TEXT PROVIDED:
• • • • •

Roman Catholics will tell us that we need to consult the Magisterium in order to know what Scripture is, to understand it and to settle the various debates over its meaning and interpretation. But when we ask them why we should believe the Magisterium has the authority to establish the canon and produce the correct interpretations of Scripture, we are often treated to a series of Scriptural proofs, which presuppose the Scriptures are clear and authoritative.
Dang!
I'm beginning to think that MORMONism is re-packaged Catholicism!
Right Sandy!!?
'Tis the season for a little antiCatholicism...
The issue is the supremacy of Scripture versus the Church being the supreme authority (sola ecclesia). The former does not claim assured infallibility (though it must allow that one and even Rome can speak infallible Scriptural truths, which even affirming there is a Creator can be considered), but seeks to persuade others by “manifestation of the truth,” (2Cor. 4:2) and depends upon conformity to Scripture Scriptural attestation, as did the apostles.

• • • • •

INFORMATION SHOWN:
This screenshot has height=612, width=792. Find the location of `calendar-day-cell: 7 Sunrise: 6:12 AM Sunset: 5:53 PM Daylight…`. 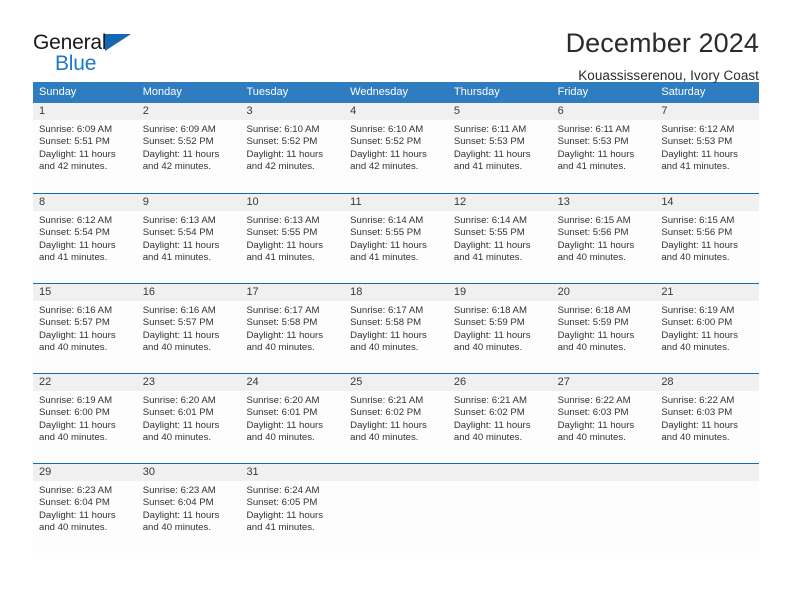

• • • • •

INSTRUCTIONS FOR THE TASK:
Answer the following about the text on Scripture and Church authority above:
1. What do Roman Catholics say must be consulted in order to know what Scripture is?
2. What Latin phrase does the text give for the Church being the supreme authority?
3. What Scripture reference is cited for the phrase "manifestation of the truth"?

WRITTEN ANSWER:
1. The Magisterium.
2. Sola ecclesia.
3. 2 Corinthians 4:2.